====== Entries ======

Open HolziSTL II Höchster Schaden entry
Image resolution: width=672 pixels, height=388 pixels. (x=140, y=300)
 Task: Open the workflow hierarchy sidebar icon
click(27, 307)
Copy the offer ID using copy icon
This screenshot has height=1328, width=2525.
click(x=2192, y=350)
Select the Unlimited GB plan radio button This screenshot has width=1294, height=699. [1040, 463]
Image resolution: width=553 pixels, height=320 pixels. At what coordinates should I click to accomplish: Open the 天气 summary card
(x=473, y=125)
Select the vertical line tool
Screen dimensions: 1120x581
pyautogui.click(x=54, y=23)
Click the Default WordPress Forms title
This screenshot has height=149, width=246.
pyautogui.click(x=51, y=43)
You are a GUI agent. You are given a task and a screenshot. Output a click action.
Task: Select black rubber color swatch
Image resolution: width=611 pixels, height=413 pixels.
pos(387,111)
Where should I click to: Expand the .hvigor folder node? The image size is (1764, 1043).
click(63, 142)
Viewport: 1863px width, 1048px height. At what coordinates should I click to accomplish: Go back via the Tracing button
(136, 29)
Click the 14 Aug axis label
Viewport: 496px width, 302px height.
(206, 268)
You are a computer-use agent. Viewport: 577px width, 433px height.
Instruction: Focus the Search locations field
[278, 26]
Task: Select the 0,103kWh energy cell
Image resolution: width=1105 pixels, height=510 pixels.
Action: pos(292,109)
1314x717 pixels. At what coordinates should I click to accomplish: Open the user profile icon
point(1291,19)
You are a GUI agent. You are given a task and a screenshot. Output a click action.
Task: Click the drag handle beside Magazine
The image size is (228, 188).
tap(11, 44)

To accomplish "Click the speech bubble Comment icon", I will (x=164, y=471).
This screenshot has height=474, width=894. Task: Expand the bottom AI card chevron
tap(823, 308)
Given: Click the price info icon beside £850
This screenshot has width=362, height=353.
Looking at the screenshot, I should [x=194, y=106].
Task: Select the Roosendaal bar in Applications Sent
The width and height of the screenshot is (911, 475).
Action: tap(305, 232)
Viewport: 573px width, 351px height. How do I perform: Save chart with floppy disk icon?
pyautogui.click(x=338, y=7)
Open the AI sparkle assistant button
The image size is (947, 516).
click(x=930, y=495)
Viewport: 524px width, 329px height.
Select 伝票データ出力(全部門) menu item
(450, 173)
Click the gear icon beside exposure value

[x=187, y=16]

======

Render the lines from the one containing "Click the 14 Aug axis label" to the one containing "Action: pos(292,109)" as a two-column CSV headed instruction and response. Each row should pair a text with its answer, with every field in quotation marks and line breaks replaced by spaces.

* Finished answer:
instruction,response
"Click the 14 Aug axis label Viewport: 496px width, 302px height.","(206, 268)"
"You are a computer-use agent. Viewport: 577px width, 433px height. Instruction: Focus the Search locations field","[278, 26]"
"Task: Select the 0,103kWh energy cell Image resolution: width=1105 pixels, height=510 pixels.","Action: pos(292,109)"